WORK TO COMPLETE: Although the entries contain pictures, your copy should hold only their exact text.

AVAILABLE RECORDS: Begin

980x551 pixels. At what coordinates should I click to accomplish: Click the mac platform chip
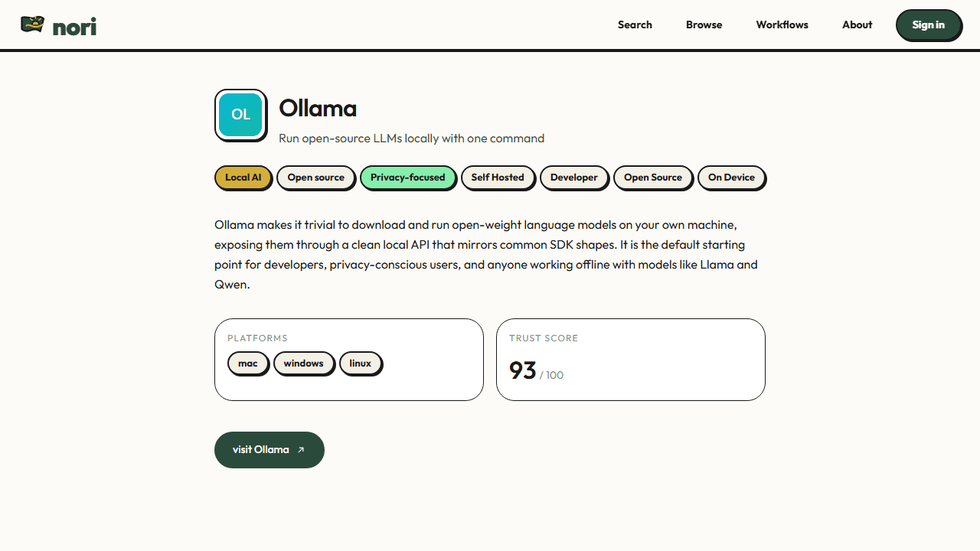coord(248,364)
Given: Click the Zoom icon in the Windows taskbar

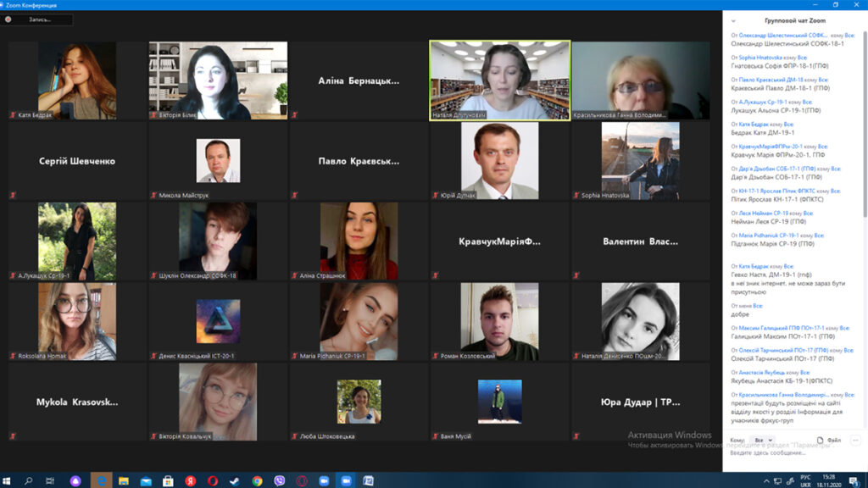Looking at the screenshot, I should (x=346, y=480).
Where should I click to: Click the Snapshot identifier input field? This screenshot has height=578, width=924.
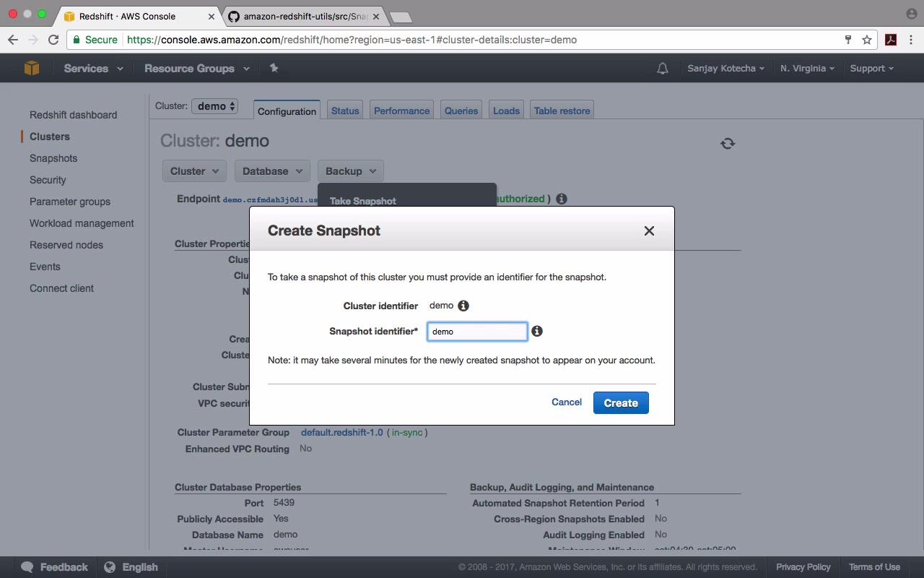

AVAILABLE RECORDS: End

RESULT OF THE EXERCISE:
980x551 pixels. At what coordinates should I click to accomplish: Click the mac platform chip
coord(248,364)
Given: Click the Zoom icon in the Windows taskbar

Looking at the screenshot, I should (x=346, y=480).
Where should I click to: Click the Snapshot identifier input field? This screenshot has height=578, width=924.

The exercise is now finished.